CRIB was a prospective postmarketing multicentre pharmacokinetic study designed to detect
any placental transfer of Cimzia from mothers to infants.¹

The study involved women who were ≥30 weeks pregnant with chronic inflammatory
diseases (CID) that often affect women of childbearing age whose physician had decided to
continue Cimzia treatment during pregnancy prior to, and independently from, study
participation.²

CRIB Study: Results of the Trial

Lack of placental transfer of Cimzia during pregnancy results from CRIB, a prospective
postmarketing, pharmacokinetic study^1-2

Cimzia, due to its unique Fc-free structure, showed zero to minimal placental transfer from
mother to baby. The study found no measurable levels of Cimzia in 93% of infant blood
samples at birth (median 24.4 [range 5.0-49.4] μg/mL), and in all infant samples at Weeks 4
and 8 post birth (0.042 μg/mL).²

Plasma Cimzia concentrations in mothers and infants (n=14 mother–infant pairs)

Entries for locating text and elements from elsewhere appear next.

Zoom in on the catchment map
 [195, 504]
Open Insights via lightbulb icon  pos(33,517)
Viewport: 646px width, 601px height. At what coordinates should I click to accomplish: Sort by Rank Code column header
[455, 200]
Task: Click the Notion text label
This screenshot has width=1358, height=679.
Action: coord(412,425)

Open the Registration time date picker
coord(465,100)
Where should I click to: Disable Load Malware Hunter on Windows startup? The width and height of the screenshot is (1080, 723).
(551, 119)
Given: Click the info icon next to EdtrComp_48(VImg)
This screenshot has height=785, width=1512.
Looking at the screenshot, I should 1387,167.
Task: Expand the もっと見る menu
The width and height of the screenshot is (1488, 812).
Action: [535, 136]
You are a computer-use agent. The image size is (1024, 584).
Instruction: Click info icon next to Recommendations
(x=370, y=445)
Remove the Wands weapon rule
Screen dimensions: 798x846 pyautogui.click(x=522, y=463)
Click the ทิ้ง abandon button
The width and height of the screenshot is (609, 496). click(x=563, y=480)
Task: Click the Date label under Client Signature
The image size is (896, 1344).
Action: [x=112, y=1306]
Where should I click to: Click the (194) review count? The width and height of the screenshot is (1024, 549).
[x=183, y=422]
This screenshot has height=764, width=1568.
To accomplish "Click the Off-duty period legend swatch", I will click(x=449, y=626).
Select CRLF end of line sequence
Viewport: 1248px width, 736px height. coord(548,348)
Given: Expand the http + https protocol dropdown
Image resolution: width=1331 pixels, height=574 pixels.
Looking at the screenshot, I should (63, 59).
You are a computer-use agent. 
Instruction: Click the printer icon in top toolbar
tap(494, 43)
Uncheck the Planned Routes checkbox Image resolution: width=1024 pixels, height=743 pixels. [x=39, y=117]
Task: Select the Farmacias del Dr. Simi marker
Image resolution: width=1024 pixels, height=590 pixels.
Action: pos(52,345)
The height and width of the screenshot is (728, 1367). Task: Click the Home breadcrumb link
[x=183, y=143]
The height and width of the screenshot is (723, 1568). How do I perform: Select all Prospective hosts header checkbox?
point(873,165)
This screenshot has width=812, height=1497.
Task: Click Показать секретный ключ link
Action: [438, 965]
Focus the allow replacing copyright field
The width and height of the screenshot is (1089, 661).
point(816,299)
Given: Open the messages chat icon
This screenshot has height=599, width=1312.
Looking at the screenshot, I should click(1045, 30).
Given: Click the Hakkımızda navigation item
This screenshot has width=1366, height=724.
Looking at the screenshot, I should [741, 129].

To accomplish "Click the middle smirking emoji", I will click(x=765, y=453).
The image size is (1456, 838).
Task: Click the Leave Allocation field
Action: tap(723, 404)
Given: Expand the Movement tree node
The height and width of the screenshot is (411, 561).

No new safety signals for Cimzia were identified in mothers or infants, based on 21 screened
mothers and the 16 infants of all participating mothers. Data indicates no to minimal placental
transfer from mothers to infants with no anti-Cimzia antibodies detected in mothers,
umbilical cords, or infants at any time point, suggesting a lack of in utero foetal exposure
during the third trimester.^1,2

Cimzia, due to its unique Fc-free structure, showed zero to minimal placental transfer from
mother to baby.¹

Cimzia should only be used during pregnancy if clinically needed.

1. EULAR Abstract (EULAR17-1640): Lack of Placental Transfer of Certolizumab Pegol During
Pregnancy: Results from CRIB, a Prospective, Postmarketing, Multicenter, Pharmacokinetic
Study. Mariette X, et al. Presented at the Annual European Congress of Rheumatology in Madrid.
2. Mariette X, et al. Annals of the Rheumatic Diseases 2018;77:228-233.